Mr. Chess then asked me if I knew a certain former district attorney, because he had testified in a matter up in Lowell Superior Court: He had seen and stopped a child abduction, and became a key witness. He felt such pride that he helped identify someone hurting kids, and also when they called him to the stand and said he was “from Cambridge.” Mr. Chess was originally from Ohio, but now lives in a room in Central Square and goes to the Salvation Army.

He asked if I could check to see how the case ended. I gave him my number.

The whole interaction got me thinking going into Thanksgiving. First about how awesome it was my player was so interested in this man – then about how much folks like this shaped our childhood and city. I remember when I was about 11 leaving the YMCA for a swim meet. It was cold, and from the window I saw a person who was obviously living outside. I cried to myself and never spoke of it.

Now I have an office in Central Square and have seen how “lawless” things have become at times. The unhoused come in many shapes and sizes, and it seems that lately a new population has emerged who are not as familiar with, or respectful of, Cambridge. I have had friends who have been victims of crime as a result, and I know this culture can be hard on small businesses.

That said, I interviewed many homeless folks when I was on the City Council and chaired its Housing committee. There are brilliant, caring and super-interesting unhoused folks out there, and I recognize what city councillor and social worker Marc McGovern knows, which is that mental health problems and addiction are no one’s fault, but takes the lives of so many brilliant, amazing souls.

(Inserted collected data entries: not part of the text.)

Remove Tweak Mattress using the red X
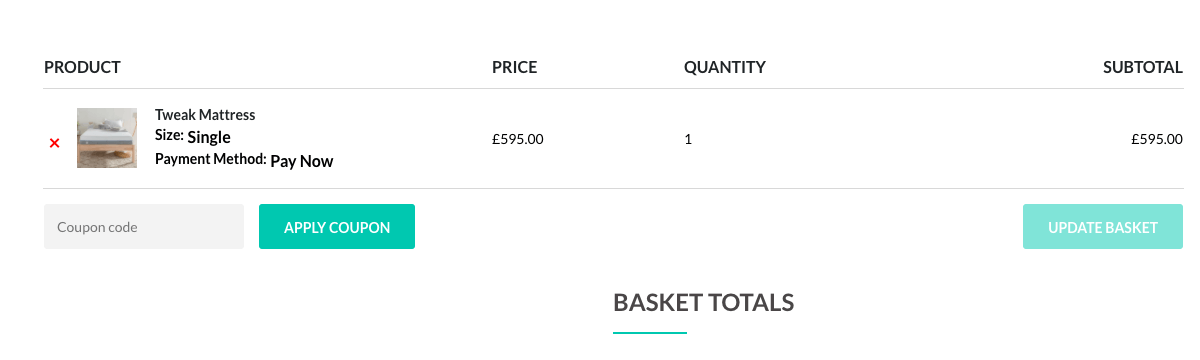The width and height of the screenshot is (1200, 360). [x=55, y=143]
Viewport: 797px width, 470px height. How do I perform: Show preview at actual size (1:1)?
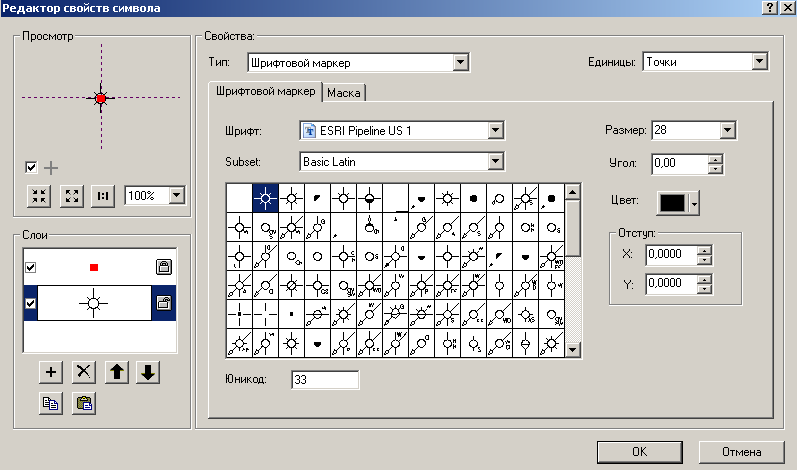[103, 196]
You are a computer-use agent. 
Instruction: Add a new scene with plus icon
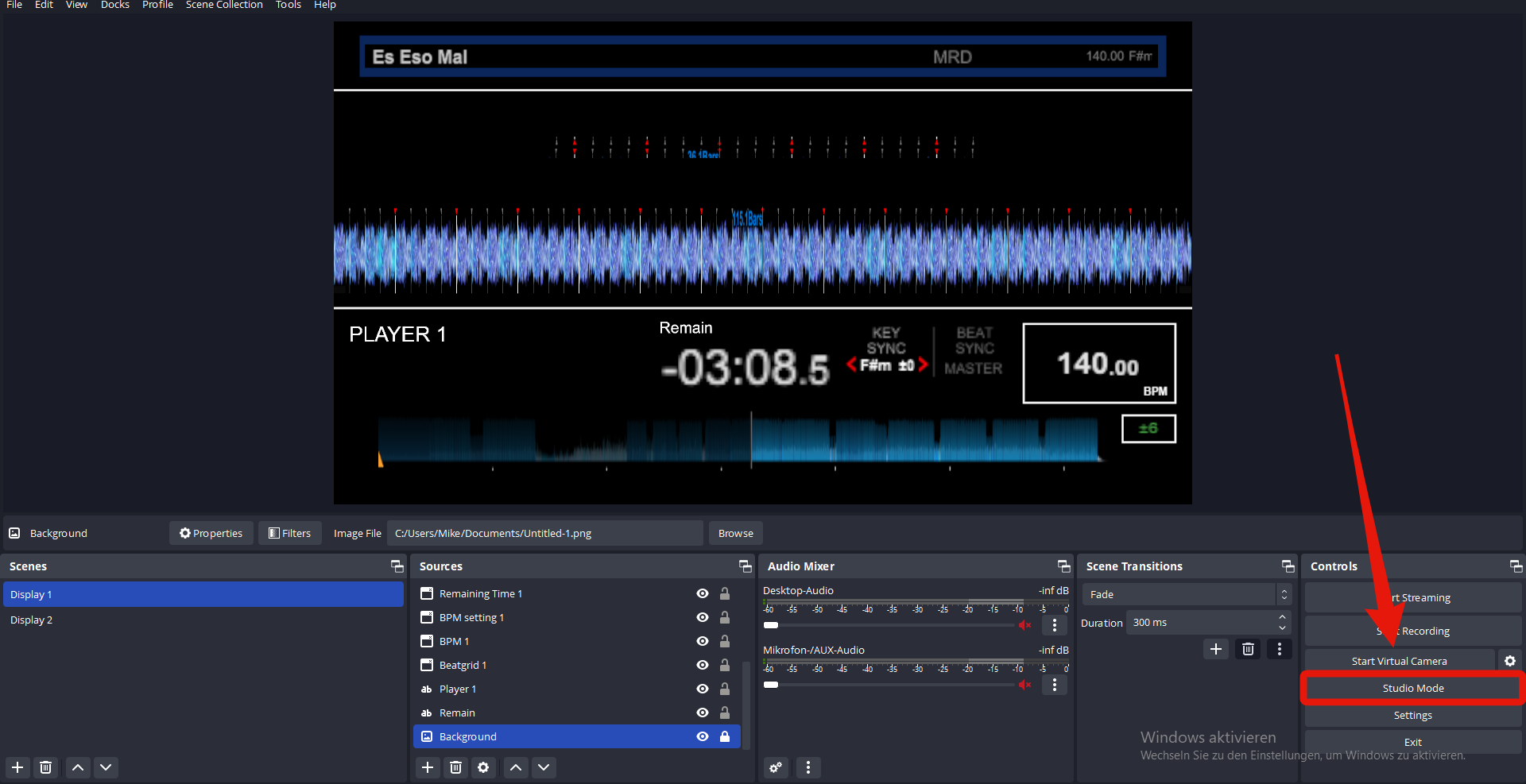click(17, 767)
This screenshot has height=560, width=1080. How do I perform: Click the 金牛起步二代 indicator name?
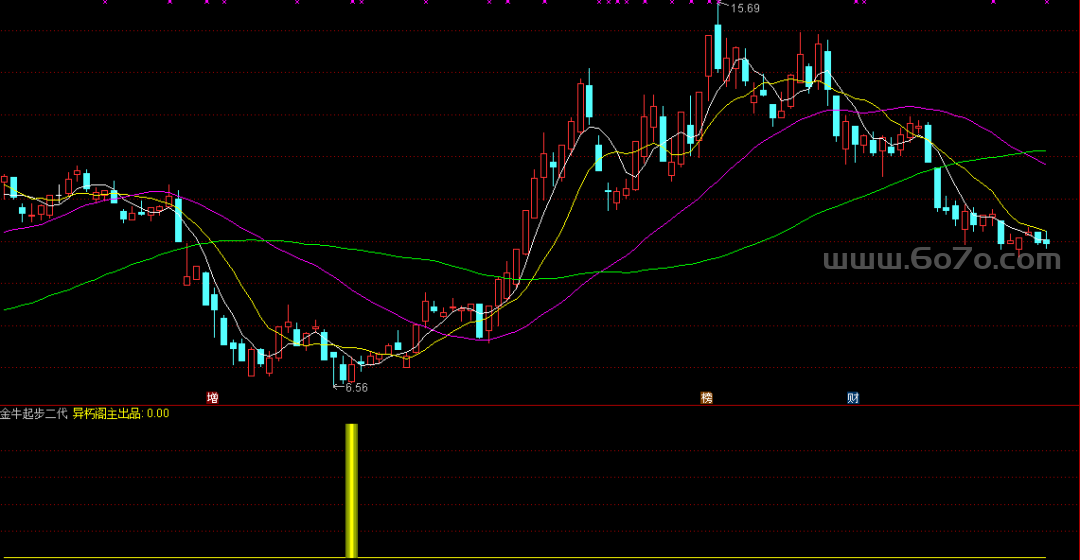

All this makes me think about Cambridge’s identity and its role with homelessness: The annual effort by McGovern and others to buy winter warming gear for the unhoused; the churches, many of which open their doors; the many shelters and street workers; the Harvard Square Business Association and Central Square Business Improvement District, which treat the unhoused as neighbors; and the work I have seen done by Cambridge Police. (A shout out to police former commissioner Branville G. Bard Jr. for helping start new long-term shelter at Spaulding Hospital in 2020.)

We have to make sure that our streets are safe and we are not encouraging street life, and I recognize we cannot solve the world’s problems – but is it really a black mark that we are known as a compassionate city? As we figure out the middle ground, I want to point out that many of these unhoused folks are part of Cambridge. They see it as their home as much as you or I. If we can from time to time lift people up, we should, with gratitude to all who do this every day.

I have been thinking of Mr. Chess a lot this week. God puts people in our path for a reason, and that picture of my player and Mr. Chess playing will stay with me as a lasting memory of my Cambridge.


Anthony D. Galluccio is a Cambridge resident and partner at Galluccio & Watson LLP, and a former state senator, mayor and chair of the Cambridge School Committee. He is a longtime board member of the Hildebrand Family Self-Help Center in Cambridge.